No último mês, a NASA enviou uma nova espaçonave de reabastecimento à Estação Espacial Internacional (ISS). O veículo levava uma impressora de tecido humano 3D, desenvolvida com o objetivo de regenerar feridas de astronautas em missões espaciais. 

A Bioprint FirstAid, como foi chamada, faz parte de um estudo do Centro Aeroespacial Alemão. Ela utiliza células da pele do próprio paciente para criar um adesivo capaz de formar tecido humano e acelerar o processo de cicatrização.
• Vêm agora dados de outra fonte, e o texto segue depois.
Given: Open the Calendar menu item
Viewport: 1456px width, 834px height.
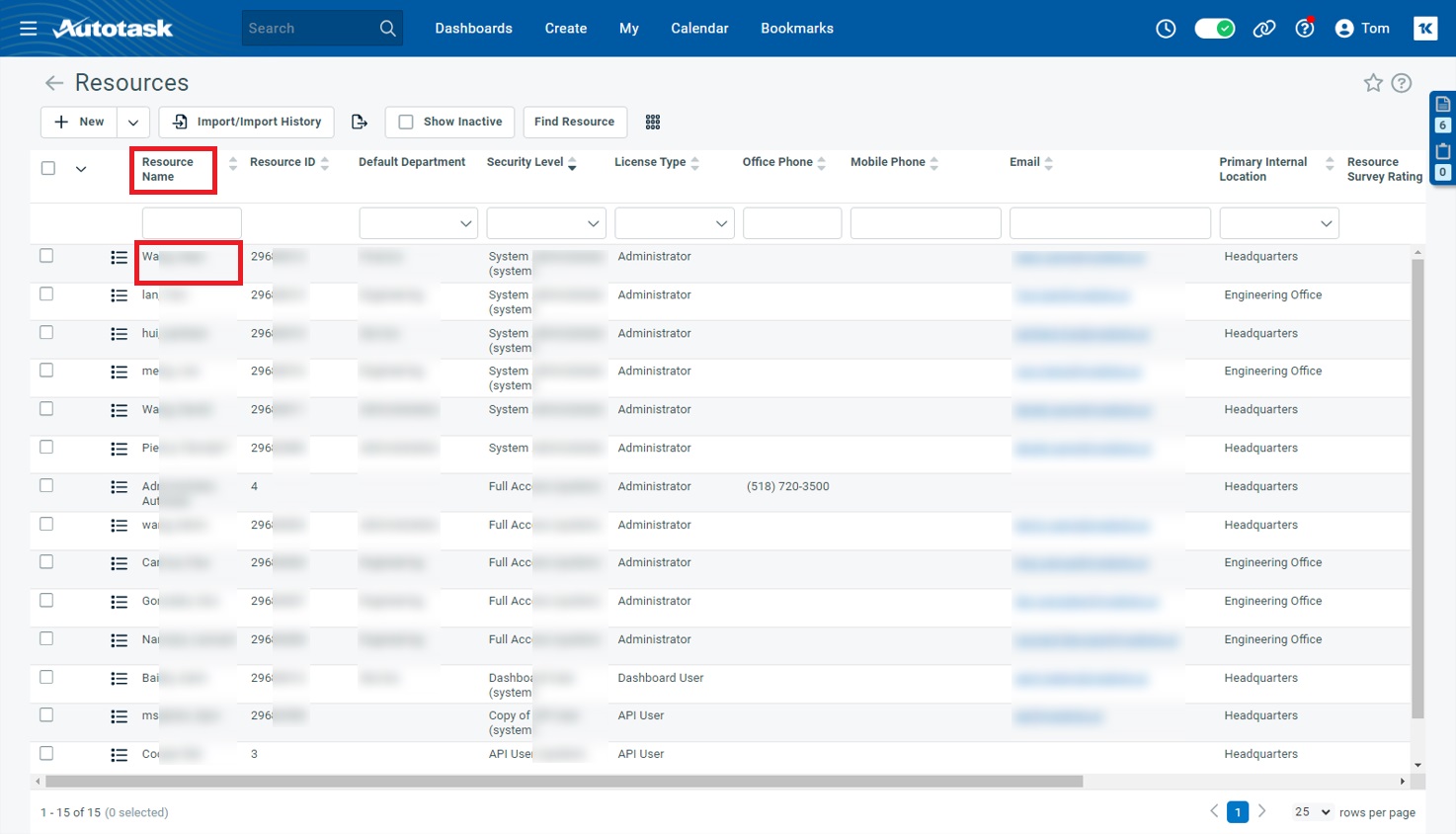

Existe uma justificativa por trás do uso das próprias células dos pacientes: os cientistas acreditam que, dessa forma, há menos chances do corpo considerar o órgão um objeto estranho e rejeitar o transplante. As células poderiam ser extraídas do sangue e do tecido adiposo dos viajantes antes das missões. 

Não é a primeira vez que impressoras de tecido humano 3D são testadas na ISS. Na verdade, uma equipe do Wake Forest Institute for Regenerative Medicine, na Carolina do Norte, ganhou recentemente a competição Vascular Tissue Challenge, organizada pela NASA. A criação do grupo envolvia uma impressora 3D capaz de imprimir tecido de fígado humano. 

O uso da tecnologia é essencial para missões futuras na lua, Marte e além, já que garante a segurança dos astronautas. A pesquisa também deve ser útil no desenvolvimento e transplante de órgãos humanos na Terra.